HOW TO COMPLETE THIS TASK >> Copy out, word for word, the lines from the start of the data below through the line containing "Screen dimensions: 512x512", and no others.

(Collected data)
* * * *
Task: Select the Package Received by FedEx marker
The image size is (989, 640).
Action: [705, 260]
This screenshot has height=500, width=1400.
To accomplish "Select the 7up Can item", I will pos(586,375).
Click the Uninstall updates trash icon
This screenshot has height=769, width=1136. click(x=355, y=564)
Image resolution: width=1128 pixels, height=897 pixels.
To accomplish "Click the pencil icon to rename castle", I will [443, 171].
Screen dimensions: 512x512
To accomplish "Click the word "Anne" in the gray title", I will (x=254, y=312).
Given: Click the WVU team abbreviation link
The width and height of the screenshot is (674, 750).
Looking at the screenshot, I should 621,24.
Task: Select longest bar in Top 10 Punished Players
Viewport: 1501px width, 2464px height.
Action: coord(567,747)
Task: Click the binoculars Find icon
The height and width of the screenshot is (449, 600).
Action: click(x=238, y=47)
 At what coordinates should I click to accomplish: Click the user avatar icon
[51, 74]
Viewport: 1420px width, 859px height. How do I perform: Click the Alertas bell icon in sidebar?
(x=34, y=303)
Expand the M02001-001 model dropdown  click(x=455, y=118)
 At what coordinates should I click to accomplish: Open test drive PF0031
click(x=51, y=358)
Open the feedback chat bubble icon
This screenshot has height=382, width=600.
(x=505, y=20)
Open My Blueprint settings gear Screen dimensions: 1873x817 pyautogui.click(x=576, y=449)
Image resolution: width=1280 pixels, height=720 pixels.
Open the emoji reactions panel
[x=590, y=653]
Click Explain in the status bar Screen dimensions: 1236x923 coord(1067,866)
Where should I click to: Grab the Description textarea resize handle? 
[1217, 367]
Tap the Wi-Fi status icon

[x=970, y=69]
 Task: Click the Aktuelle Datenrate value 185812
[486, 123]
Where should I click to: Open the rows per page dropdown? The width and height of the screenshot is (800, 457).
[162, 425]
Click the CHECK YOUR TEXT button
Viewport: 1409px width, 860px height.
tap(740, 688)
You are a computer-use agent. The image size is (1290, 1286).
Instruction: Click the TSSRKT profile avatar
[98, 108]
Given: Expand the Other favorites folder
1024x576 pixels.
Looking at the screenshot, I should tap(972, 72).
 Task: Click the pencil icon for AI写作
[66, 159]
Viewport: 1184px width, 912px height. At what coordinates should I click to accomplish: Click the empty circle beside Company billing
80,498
* * * *
OUTPUT OF THE TASK >>
Task: Select the Package Received by FedEx marker
The image size is (989, 640).
Action: [705, 260]
This screenshot has height=500, width=1400.
To accomplish "Select the 7up Can item", I will pos(586,375).
Click the Uninstall updates trash icon
This screenshot has height=769, width=1136. click(x=355, y=564)
Image resolution: width=1128 pixels, height=897 pixels.
To accomplish "Click the pencil icon to rename castle", I will [443, 171].
Screen dimensions: 512x512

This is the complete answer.